*** Opening GIVEN RECORDS ***

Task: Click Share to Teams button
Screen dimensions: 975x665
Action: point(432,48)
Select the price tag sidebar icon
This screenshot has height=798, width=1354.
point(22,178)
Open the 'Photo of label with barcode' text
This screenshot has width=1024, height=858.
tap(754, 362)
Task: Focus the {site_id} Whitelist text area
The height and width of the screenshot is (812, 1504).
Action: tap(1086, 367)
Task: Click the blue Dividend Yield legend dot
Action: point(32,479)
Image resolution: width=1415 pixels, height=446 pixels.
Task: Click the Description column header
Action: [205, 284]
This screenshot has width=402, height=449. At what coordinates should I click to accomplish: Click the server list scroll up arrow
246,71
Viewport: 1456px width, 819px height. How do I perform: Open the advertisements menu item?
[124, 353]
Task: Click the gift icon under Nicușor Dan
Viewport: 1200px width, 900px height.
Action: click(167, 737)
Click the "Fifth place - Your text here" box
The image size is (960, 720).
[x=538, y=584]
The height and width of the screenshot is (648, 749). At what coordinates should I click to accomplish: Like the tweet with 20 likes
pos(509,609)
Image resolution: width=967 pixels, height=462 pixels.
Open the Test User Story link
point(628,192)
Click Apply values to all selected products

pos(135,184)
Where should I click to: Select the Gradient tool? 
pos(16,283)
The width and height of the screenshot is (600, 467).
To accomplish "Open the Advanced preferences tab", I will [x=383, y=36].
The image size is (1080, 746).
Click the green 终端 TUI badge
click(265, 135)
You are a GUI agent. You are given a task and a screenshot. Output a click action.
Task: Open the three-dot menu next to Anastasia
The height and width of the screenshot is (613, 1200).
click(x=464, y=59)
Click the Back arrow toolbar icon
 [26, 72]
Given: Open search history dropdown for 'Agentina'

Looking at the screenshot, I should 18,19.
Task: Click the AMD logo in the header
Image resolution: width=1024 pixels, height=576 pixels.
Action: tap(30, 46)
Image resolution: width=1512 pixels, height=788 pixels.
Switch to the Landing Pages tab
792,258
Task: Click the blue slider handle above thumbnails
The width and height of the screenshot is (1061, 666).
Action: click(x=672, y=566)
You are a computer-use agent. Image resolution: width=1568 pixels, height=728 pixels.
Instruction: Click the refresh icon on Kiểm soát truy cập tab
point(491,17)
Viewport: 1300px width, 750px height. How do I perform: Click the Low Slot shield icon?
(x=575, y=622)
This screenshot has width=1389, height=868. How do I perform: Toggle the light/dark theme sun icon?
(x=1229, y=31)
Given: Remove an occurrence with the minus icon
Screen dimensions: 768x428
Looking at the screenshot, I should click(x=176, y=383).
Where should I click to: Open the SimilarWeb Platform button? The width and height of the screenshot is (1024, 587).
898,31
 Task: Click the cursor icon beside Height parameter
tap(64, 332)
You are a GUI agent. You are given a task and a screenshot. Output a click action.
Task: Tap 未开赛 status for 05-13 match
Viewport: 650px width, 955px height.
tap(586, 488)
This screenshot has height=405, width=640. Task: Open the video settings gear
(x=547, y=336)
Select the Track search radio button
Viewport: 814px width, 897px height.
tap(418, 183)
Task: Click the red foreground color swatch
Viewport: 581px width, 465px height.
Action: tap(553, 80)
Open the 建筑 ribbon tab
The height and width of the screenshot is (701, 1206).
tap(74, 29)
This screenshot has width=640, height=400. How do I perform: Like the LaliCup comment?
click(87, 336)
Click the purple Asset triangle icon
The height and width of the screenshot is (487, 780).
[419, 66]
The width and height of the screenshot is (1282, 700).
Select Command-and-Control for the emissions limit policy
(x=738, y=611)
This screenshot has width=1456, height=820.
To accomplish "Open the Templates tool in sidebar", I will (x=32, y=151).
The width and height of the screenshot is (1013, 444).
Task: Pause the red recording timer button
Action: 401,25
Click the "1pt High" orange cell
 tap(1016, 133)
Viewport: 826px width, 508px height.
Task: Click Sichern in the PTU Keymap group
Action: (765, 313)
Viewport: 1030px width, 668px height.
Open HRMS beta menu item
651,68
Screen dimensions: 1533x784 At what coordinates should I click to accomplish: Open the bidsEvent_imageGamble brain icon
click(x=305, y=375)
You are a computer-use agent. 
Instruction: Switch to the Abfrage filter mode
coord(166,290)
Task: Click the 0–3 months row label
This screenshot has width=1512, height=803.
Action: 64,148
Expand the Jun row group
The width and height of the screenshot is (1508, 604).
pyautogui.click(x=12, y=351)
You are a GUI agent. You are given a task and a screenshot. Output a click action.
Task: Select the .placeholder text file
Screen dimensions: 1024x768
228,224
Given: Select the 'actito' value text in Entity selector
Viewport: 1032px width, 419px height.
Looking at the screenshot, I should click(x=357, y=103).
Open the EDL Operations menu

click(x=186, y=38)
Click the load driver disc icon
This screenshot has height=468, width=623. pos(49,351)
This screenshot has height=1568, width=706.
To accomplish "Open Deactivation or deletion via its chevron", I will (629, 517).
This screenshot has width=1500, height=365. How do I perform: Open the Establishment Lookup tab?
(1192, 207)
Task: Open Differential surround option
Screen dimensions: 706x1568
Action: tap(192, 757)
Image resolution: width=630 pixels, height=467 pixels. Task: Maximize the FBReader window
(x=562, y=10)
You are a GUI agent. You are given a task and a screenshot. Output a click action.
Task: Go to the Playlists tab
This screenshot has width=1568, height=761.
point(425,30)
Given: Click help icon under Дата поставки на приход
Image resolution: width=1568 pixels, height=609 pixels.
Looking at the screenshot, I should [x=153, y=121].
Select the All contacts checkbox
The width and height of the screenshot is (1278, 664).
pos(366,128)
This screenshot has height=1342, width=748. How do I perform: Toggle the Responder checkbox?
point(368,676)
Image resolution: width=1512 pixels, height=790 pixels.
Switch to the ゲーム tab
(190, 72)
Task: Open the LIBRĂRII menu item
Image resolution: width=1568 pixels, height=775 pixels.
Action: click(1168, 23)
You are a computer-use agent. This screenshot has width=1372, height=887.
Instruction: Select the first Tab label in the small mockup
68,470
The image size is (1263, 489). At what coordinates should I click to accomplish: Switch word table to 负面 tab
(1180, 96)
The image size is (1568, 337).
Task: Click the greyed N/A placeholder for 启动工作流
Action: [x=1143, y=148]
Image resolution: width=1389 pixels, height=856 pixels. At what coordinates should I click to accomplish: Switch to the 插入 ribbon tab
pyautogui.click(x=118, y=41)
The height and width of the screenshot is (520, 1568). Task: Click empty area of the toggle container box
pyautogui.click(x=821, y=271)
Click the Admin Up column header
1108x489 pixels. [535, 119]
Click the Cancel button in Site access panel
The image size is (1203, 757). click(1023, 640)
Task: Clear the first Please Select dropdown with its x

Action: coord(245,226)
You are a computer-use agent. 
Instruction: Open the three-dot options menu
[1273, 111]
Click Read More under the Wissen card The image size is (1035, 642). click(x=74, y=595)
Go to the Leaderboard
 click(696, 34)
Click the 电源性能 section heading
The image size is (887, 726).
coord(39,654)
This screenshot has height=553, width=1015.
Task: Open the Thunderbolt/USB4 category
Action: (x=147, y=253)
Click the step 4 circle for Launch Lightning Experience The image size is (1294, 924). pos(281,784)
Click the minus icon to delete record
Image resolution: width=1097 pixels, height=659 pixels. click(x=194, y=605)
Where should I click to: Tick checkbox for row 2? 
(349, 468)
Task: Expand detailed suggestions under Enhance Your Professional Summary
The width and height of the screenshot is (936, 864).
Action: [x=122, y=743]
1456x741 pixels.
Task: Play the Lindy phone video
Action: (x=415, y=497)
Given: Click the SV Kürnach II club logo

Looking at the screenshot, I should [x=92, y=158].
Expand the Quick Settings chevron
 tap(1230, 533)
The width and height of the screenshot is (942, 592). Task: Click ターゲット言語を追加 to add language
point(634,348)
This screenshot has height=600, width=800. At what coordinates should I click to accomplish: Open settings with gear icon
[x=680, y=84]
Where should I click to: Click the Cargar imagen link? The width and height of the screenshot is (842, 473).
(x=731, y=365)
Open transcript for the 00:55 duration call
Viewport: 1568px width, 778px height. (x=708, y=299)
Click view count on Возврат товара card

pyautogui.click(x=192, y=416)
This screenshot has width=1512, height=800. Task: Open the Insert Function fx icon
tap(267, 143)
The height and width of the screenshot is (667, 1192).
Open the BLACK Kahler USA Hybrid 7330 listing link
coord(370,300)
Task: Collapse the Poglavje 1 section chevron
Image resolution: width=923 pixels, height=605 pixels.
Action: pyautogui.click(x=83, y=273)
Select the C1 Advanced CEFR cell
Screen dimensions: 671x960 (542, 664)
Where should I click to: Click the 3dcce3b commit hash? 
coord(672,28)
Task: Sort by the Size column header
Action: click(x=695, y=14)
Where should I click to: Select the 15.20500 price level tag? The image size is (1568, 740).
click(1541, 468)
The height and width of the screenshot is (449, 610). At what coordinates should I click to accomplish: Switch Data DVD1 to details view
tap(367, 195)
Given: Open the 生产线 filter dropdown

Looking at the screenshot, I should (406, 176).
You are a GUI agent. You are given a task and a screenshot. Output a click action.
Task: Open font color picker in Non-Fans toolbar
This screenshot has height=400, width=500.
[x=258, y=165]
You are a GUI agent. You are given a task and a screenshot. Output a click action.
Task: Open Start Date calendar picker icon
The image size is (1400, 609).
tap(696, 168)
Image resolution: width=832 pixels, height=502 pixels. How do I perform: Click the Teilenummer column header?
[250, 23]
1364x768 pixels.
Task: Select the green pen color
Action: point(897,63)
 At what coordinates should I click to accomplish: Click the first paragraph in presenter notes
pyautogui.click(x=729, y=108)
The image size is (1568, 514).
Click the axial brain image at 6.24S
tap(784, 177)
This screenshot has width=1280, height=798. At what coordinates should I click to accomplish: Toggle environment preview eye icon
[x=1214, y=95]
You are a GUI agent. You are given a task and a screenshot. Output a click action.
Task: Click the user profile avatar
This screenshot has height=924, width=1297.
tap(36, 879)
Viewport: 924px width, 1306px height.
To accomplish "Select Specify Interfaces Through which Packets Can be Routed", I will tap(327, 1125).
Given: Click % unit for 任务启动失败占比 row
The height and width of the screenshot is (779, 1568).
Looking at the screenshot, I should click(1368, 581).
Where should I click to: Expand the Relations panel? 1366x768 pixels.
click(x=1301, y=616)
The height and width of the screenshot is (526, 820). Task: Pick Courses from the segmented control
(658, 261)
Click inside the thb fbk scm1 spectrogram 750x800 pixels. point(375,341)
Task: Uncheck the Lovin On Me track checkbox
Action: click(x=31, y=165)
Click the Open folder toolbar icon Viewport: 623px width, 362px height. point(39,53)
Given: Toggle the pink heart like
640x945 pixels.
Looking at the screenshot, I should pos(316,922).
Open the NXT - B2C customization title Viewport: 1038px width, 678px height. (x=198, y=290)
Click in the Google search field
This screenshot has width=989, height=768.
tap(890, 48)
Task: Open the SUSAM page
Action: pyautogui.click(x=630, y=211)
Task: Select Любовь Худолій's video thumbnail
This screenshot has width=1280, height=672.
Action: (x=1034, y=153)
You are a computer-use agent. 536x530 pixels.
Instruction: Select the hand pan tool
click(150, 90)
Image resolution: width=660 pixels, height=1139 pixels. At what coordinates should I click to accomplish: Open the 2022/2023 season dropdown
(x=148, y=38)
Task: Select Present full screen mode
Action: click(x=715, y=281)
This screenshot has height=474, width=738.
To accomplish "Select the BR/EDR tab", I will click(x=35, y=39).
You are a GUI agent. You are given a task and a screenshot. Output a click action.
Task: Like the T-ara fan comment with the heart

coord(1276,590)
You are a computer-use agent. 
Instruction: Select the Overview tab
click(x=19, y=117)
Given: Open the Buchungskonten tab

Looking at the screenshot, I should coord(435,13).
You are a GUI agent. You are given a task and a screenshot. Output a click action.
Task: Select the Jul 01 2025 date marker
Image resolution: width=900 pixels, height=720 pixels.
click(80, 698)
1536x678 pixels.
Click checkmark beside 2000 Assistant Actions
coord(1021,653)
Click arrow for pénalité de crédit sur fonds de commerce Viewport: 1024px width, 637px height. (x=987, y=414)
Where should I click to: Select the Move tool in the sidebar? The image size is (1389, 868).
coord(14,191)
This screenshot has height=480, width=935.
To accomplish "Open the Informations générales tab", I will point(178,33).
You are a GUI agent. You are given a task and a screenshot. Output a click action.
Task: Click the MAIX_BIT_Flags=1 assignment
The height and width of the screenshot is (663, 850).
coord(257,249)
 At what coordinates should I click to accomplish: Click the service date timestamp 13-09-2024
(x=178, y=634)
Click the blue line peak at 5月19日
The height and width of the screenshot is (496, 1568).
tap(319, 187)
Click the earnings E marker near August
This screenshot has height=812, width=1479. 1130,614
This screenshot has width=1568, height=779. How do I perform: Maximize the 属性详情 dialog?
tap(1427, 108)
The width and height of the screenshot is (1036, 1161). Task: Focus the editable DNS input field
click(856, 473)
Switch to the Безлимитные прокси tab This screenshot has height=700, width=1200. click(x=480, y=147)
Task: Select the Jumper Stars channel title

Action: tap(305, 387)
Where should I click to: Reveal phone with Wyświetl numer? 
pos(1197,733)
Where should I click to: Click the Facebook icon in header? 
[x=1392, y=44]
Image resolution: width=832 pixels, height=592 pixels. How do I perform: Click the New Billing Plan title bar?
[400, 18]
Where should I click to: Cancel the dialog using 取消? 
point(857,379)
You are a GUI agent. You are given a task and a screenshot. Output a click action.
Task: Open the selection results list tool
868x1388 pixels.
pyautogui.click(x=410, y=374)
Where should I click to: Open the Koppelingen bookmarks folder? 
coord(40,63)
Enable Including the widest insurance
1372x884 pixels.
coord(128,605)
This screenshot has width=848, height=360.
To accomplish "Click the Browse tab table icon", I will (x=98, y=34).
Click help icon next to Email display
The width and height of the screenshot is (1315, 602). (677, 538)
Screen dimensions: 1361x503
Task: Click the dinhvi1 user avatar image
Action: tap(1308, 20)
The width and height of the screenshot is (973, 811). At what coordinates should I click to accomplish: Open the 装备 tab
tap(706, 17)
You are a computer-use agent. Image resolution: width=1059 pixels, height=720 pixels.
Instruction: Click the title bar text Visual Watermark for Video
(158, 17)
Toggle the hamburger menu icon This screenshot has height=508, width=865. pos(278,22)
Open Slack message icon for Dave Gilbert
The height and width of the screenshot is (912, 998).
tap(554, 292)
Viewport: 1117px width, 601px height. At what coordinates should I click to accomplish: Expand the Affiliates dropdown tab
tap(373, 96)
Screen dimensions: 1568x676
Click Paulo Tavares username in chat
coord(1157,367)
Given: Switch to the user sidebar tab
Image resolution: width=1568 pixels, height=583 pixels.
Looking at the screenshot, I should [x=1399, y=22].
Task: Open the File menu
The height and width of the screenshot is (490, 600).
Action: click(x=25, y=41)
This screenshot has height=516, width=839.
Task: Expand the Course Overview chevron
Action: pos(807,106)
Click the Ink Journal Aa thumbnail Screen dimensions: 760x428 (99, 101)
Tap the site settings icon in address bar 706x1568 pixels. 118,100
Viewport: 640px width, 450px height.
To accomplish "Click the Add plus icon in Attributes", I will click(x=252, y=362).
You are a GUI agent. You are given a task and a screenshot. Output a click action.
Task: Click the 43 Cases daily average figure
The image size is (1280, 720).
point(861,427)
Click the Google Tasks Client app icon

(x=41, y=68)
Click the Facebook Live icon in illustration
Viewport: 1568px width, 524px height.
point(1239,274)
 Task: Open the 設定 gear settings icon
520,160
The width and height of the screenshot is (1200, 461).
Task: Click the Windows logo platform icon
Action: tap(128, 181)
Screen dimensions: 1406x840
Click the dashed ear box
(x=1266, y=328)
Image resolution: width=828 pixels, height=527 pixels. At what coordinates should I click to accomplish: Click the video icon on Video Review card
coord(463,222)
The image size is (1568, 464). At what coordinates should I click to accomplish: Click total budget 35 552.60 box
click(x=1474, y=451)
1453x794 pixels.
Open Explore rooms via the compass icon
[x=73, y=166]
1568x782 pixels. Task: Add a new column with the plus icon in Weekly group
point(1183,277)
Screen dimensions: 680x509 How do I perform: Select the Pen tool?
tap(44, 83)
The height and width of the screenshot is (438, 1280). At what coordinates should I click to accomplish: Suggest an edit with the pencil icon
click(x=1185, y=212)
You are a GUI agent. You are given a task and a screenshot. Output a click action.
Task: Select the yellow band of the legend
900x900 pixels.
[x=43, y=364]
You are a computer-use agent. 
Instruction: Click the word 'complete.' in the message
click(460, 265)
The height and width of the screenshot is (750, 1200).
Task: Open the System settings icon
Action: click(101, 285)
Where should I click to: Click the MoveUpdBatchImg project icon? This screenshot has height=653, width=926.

*** Closing GIVEN RECORDS ***

• [BRIEF] Restate word for word only the lines running from the beginning of the data to the line holding "Task: Click the gift icon under Nicușor Dan", both included.

• [THE ANSWER]
Task: Click Share to Teams button
Screen dimensions: 975x665
Action: point(432,48)
Select the price tag sidebar icon
This screenshot has height=798, width=1354.
point(22,178)
Open the 'Photo of label with barcode' text
This screenshot has width=1024, height=858.
tap(754, 362)
Task: Focus the {site_id} Whitelist text area
The height and width of the screenshot is (812, 1504).
Action: tap(1086, 367)
Task: Click the blue Dividend Yield legend dot
Action: point(32,479)
Image resolution: width=1415 pixels, height=446 pixels.
Task: Click the Description column header
Action: [205, 284]
This screenshot has width=402, height=449. At what coordinates should I click to accomplish: Click the server list scroll up arrow
246,71
Viewport: 1456px width, 819px height. How do I perform: Open the advertisements menu item?
[124, 353]
Task: Click the gift icon under Nicușor Dan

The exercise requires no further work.